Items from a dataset
※
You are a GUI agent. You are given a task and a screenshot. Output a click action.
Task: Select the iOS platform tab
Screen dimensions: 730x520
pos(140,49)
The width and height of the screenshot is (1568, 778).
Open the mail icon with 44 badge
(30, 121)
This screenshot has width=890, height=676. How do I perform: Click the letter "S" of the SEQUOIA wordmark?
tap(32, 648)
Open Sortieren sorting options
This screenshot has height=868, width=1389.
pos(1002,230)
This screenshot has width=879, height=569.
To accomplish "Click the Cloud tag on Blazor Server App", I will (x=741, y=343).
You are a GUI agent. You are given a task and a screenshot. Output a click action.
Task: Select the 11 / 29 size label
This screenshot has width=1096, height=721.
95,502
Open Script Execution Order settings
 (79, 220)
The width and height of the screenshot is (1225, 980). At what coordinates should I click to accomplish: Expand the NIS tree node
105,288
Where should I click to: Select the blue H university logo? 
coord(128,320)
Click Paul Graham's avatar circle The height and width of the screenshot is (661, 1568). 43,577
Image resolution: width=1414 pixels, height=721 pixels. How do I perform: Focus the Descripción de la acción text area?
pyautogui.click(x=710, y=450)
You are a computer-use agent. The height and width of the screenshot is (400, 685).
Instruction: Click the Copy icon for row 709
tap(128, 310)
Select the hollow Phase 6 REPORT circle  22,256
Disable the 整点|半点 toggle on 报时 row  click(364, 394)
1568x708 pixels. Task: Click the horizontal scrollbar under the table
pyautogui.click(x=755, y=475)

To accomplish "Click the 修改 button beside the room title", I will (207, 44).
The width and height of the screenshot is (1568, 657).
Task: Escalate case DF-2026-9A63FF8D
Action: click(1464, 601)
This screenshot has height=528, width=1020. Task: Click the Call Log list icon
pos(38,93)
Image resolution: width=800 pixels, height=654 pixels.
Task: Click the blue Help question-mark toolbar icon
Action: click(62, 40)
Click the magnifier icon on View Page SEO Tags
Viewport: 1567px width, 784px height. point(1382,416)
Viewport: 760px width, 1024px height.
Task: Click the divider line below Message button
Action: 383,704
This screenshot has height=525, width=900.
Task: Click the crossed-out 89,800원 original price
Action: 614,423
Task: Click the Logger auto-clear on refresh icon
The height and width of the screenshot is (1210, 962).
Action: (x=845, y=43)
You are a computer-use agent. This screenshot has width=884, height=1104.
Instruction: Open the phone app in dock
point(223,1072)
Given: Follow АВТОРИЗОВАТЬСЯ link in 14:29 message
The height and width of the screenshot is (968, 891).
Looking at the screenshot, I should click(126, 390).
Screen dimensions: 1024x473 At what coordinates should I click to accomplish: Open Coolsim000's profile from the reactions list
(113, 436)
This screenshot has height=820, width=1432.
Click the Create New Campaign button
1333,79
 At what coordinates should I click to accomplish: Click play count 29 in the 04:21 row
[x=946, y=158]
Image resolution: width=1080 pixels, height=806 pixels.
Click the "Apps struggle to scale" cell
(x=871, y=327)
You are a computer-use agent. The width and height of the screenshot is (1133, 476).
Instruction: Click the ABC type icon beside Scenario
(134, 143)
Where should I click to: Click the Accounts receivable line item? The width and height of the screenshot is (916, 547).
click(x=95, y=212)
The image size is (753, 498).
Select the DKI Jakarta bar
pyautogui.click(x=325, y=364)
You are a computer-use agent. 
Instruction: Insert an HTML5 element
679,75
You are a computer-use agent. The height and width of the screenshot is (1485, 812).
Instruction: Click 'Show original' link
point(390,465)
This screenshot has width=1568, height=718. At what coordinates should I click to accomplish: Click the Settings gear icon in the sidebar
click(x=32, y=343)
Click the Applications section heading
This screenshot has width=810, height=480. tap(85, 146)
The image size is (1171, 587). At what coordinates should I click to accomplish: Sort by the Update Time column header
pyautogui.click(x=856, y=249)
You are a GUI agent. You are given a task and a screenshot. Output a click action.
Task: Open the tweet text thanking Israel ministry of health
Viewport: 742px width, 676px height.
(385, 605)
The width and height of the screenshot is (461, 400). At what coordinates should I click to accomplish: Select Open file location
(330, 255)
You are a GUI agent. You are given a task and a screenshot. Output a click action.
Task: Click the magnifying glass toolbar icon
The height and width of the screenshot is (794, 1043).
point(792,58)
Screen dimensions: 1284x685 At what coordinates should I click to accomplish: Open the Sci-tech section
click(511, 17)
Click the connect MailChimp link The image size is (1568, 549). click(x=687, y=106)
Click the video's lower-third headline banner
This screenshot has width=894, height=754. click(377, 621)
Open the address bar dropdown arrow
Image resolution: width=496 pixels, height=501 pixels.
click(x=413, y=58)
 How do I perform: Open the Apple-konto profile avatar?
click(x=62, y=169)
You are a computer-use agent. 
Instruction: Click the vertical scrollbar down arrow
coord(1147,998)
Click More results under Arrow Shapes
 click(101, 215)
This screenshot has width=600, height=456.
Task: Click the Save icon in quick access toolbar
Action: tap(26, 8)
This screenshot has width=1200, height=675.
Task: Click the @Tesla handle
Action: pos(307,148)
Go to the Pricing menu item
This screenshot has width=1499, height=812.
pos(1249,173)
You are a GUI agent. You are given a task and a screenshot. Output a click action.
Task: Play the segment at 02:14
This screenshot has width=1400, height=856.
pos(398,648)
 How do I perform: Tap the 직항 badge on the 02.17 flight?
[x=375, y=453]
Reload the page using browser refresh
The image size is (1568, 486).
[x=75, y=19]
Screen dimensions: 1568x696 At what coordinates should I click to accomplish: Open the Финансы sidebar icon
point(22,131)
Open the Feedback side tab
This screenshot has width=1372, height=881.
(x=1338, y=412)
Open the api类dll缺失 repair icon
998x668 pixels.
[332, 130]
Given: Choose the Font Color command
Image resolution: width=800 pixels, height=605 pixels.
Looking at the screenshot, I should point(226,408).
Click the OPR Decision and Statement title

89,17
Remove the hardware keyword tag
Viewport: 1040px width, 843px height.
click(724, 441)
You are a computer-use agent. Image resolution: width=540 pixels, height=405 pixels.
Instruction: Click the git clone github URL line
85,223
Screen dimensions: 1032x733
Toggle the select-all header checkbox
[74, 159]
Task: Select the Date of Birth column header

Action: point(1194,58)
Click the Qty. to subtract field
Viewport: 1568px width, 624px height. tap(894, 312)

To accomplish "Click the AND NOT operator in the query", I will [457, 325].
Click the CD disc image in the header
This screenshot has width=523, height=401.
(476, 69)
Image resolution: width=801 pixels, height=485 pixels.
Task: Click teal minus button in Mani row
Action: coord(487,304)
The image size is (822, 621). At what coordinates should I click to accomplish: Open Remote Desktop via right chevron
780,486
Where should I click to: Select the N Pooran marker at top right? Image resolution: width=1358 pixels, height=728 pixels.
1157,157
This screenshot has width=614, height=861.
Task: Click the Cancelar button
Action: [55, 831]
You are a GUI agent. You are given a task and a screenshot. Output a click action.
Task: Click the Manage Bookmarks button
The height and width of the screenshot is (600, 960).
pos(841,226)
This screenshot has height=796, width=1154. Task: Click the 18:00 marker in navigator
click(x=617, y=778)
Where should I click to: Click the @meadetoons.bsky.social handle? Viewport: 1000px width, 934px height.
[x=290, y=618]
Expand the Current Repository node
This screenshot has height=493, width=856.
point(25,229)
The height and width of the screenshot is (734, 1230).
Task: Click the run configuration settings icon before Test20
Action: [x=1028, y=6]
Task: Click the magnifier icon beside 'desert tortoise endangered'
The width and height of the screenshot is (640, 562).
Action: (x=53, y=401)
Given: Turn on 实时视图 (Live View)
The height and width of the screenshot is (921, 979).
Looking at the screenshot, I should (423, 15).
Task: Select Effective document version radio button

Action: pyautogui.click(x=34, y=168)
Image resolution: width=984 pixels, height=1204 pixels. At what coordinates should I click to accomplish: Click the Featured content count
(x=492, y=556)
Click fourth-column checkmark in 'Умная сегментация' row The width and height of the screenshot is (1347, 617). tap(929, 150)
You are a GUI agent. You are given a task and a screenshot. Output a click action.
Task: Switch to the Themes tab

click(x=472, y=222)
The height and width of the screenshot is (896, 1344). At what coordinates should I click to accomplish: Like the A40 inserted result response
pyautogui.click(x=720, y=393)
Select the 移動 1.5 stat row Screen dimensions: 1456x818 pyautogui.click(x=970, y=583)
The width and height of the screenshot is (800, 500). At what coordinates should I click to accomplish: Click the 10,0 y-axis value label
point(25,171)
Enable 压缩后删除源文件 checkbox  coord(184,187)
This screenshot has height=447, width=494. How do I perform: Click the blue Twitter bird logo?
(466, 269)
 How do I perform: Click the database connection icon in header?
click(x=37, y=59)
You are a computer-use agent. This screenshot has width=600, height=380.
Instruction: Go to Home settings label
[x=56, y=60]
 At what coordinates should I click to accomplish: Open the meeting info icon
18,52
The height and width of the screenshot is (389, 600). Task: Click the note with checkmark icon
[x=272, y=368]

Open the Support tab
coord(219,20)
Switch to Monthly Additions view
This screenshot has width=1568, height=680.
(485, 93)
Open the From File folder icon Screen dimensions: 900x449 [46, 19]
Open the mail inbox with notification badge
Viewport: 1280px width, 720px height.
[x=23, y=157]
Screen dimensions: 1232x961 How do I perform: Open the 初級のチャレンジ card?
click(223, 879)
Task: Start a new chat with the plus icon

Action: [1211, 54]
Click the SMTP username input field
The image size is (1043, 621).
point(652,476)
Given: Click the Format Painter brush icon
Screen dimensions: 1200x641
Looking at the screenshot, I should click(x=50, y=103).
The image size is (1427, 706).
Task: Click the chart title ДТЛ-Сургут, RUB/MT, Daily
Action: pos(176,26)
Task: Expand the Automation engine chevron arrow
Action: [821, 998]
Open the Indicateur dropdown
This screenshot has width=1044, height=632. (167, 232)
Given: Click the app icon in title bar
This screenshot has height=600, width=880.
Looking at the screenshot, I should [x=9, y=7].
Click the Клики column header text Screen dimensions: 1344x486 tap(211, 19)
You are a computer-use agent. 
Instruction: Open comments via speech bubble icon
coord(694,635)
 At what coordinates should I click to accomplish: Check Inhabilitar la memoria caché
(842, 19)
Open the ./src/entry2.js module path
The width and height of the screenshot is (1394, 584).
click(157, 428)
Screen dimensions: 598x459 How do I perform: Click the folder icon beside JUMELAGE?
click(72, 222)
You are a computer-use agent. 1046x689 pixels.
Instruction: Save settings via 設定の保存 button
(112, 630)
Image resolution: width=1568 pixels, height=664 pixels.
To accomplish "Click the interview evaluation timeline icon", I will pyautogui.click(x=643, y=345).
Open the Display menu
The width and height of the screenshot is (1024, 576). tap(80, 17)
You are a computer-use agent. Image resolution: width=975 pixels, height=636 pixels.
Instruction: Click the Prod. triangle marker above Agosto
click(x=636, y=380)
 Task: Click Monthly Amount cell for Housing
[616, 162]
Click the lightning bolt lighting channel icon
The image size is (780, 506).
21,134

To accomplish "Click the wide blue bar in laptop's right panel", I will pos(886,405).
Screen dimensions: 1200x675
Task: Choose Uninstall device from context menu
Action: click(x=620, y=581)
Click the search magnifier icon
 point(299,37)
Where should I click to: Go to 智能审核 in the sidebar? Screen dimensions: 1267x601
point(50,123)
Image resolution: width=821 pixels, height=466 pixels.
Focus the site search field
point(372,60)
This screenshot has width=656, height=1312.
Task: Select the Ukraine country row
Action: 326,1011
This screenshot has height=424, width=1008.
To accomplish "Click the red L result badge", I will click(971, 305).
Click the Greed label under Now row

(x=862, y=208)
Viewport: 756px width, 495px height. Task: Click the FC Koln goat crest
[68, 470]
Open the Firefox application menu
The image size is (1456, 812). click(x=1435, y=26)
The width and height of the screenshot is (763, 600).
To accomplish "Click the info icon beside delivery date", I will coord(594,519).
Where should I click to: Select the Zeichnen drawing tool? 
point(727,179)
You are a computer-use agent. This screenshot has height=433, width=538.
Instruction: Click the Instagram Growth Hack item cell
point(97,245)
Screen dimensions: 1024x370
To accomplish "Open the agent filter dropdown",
※
— Exercise —
Would you output, from the records above, exactly the run of lines that starts at the line containing "You are a computer-use agent. The width" and ends at the line containing "Click the connect", and only that run?

— Task output —
You are a computer-use agent. The width and height of the screenshot is (1133, 476).
Instruction: Click the ABC type icon beside Scenario
(134, 143)
Where should I click to: Click the Accounts receivable line item? The width and height of the screenshot is (916, 547).
click(x=95, y=212)
The image size is (753, 498).
Select the DKI Jakarta bar
pyautogui.click(x=325, y=364)
You are a computer-use agent. 
Instruction: Insert an HTML5 element
679,75
You are a computer-use agent. The height and width of the screenshot is (1485, 812).
Instruction: Click 'Show original' link
point(390,465)
This screenshot has width=1568, height=718. At what coordinates should I click to accomplish: Click the Settings gear icon in the sidebar
click(x=32, y=343)
Click the Applications section heading
This screenshot has width=810, height=480. tap(85, 146)
The image size is (1171, 587). At what coordinates should I click to accomplish: Sort by the Update Time column header
pyautogui.click(x=856, y=249)
You are a GUI agent. You are given a task and a screenshot. Output a click action.
Task: Open the tweet text thanking Israel ministry of health
Viewport: 742px width, 676px height.
(385, 605)
The width and height of the screenshot is (461, 400). At what coordinates should I click to accomplish: Select Open file location
(330, 255)
You are a GUI agent. You are given a task and a screenshot. Output a click action.
Task: Click the magnifying glass toolbar icon
The height and width of the screenshot is (794, 1043).
point(792,58)
Screen dimensions: 1284x685 At what coordinates should I click to accomplish: Open the Sci-tech section
click(511, 17)
Click the connect MailChimp link The image size is (1568, 549). click(x=687, y=106)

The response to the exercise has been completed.